除了會說話這一點外,似乎品相普通,既沒有過大的個頭,也沒有與日争輝的光芒,蘇忏左看右看,也沒從這只螢火蟲的身上看出謝長臨的影子。

“我只是未曾想到,如此深秋之中,居然還有這麽多的螢火蟲。”蘇忏坐在院子裏的石凳上,擡頭望一眼身邊流螢又道,“你也不怕被瑤光撲盡了。”

原本這孩子是沈魚看着的,可到了晚飯的時候,沈魚自顧自在一旁眼觀鼻鼻觀心做起了飯,瑤光便撒歡兒亂跑,就算被蘇忏斥責一句,也消停不了多久。

“不怕……”謝長臨的話音裏有一點笑聲,“随他玩兒吧。”

“……”蘇忏抱着愧疚,又提醒了謝長臨一句,“這可是在深宮。”

仿佛整個大楚,自山川丘陵至平地萬頃的螢火蟲都聚到了這裏,漸漸的,連興元宮都擠不下了,皇城一時敞亮如白晝,在卓月門的鼓動下,年紀尚輕的宮女們手執絹扇,花叢中三三兩兩結成團。

深宮凄清,且陛下清心寡欲,整個人撲在江山社稷上,她們這些被迫入宮的女子就更加無聊,大的不過雙十出頭,小的才十三四,追逐着流螢歡聲笑語,轉眼間人人都有一個透光的香囊。

原本是妖異非常的一件事,但皇城中熠熠生輝,遠觀似納着一輪明月,天子腳下繁榮盛景,第二日民間便有吉兆傳說,衆口紛纭,到了上朝的時辰,一衆官員連賀陛下萬壽永昌的說辭都準備好了,只有蘇恒自己高興不起來。

她越發覺得謝長臨這次是下了血本,絲毫沒有開玩笑的意思,而皇兄又是個天生心軟好騙的,到頭來勢在必行……這喜酒她是喝還是不喝?

“陛下……陛下……”李如海端正的站在皇座下首,見蘇恒有些心不在焉,忙輕聲提點她兩句,“說到祈福的事情了……老太傅問哪些人要到場?”

蘇恒早就習慣了偶爾的走神,再反應過來時,仍舊聲色不動,瞧不出一點破綻,“人不宜多,太傅……幾位老尚書,若還有其它人等,就交由禮部安排吧。”

本也不是什麽大排場,說來說去不過是為了安群臣之心,家中無災的讓蘇忏随便說兩句吉祥話,畫張平安長壽的符,搏個好感……運氣不好犯太歲處處不順心的,更是趁機去去晦氣,圖個形式,蘇恒也希望他們好好消停消停。

随即,徐子清又問起昨日宮中流螢大盛的事,都讓蘇恒找了些借口一一搪塞了,她仗着民間瑞兆傳言甚嚣塵上的便利,徐子清縱使有一肚子的疑問,在衆目睽睽的朝堂之上總不好胡亂質疑,當下也只能忍了,等退朝了再說。

“太傅太傅……老太傅,你等等我啊。” 裴常遠比徐子清晚三年,但也已經須發皆白,腿腳還不如徐子清的利落……他身居禮部尚書,看起來似乎是六部當中最清閑的,既不似戶部掉進錢眼裏,天天琢磨着怎麽省,也不像吏部汲汲營營,又要內舉不避親,又要外舉不避仇。

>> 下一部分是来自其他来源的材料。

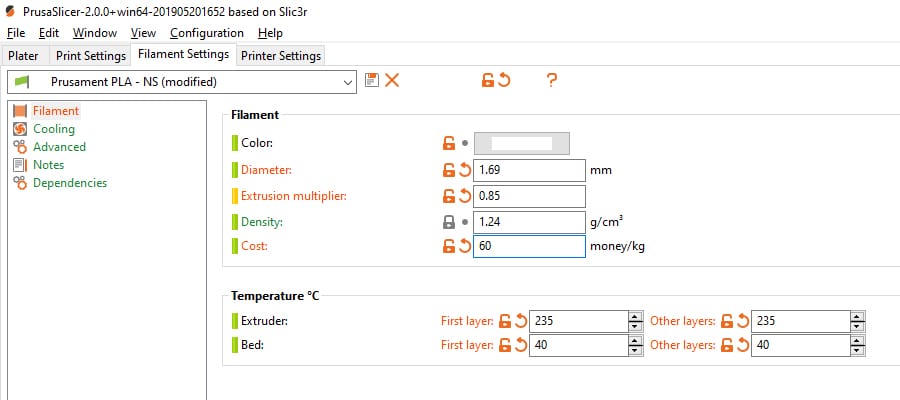
Task: Toggle the Diameter unlocked padlock icon
Action: tap(448, 170)
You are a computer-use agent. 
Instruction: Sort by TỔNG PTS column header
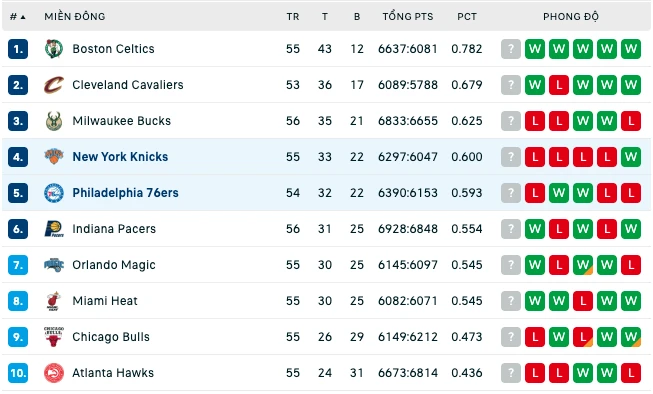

但自從祭典出事後,整個禮部動蕩不安,先罷黜了幾個侍郎,上上下下幾乎大換血,且與鑒天署的關系日益緊密,再有什麽行程安排,大小接待,都要經過鑒天署的審查——他這個尚書雖然位高權重,暫時撼動不得,但這樣的權利架空下,看來也不過遲早。

“常遠兄,”徐子清回身等了等他,“何故如此匆忙?”

“方才陛下說禮部安排……如何安排,上次事件尚未完全平息,還想好好休整些時日,怎麽就……”裴常遠的身子看起來十分的虛,不安的原地跺了兩步,頭上就滲出了虛汗,秋天的涼風一吹,就嗓子癢的咳嗽起來。

“常遠兄啊,”徐子清拍了拍他的後背,替他順氣,“你入朝為官也有這麽多年了,年紀一大把,怎麽還毛毛躁躁的?陛下說讓你安排,自是信得過,你也別多心了。”

裴常遠嘆口氣,“但願吧……可千萬別再出事了,我過幾個月就能告老還鄉,這偌大的朝廷啊,耗不起喽。”

老尚書的唉聲嘆氣興許被蘇恒聽見了,總之近午時,一堆人聚在禦書房外,配發了暗黃色的蒲團坐好,也沒出什麽大事……包括細節都安排的井井有條,連李如海都不用費心。

爐子裏點着三炷香,細而長,非是凡品,香味悠長且不熏人,就算風勢偶爾大一些,那一線煙也不跟着晃悠,從容的繼續缭繞。

午時過三分,蘇忏和卓月門方姍姍來遲,瑤光打扮的跟個仙童似得,紮兩個小辮,原本就包子似得臉完全露了出了,被蘇忏抱在懷裏,也不亂動,滴溜溜轉着眼睛,什麽都感到新奇。

“主人……他的背後為什麽有張網?”瑤光指向裴常遠,小聲與蘇忏咬耳根。

這話說的輕,他兩又同正襟危坐的群臣相隔甚遠,才不至于讓人聽見……蘇忏與卓月門順着他的指尖望過去——八卦羅網将裴常遠團團捆住,手腳纏了一道道白紗,頭頂一團血光,像是命不長遠。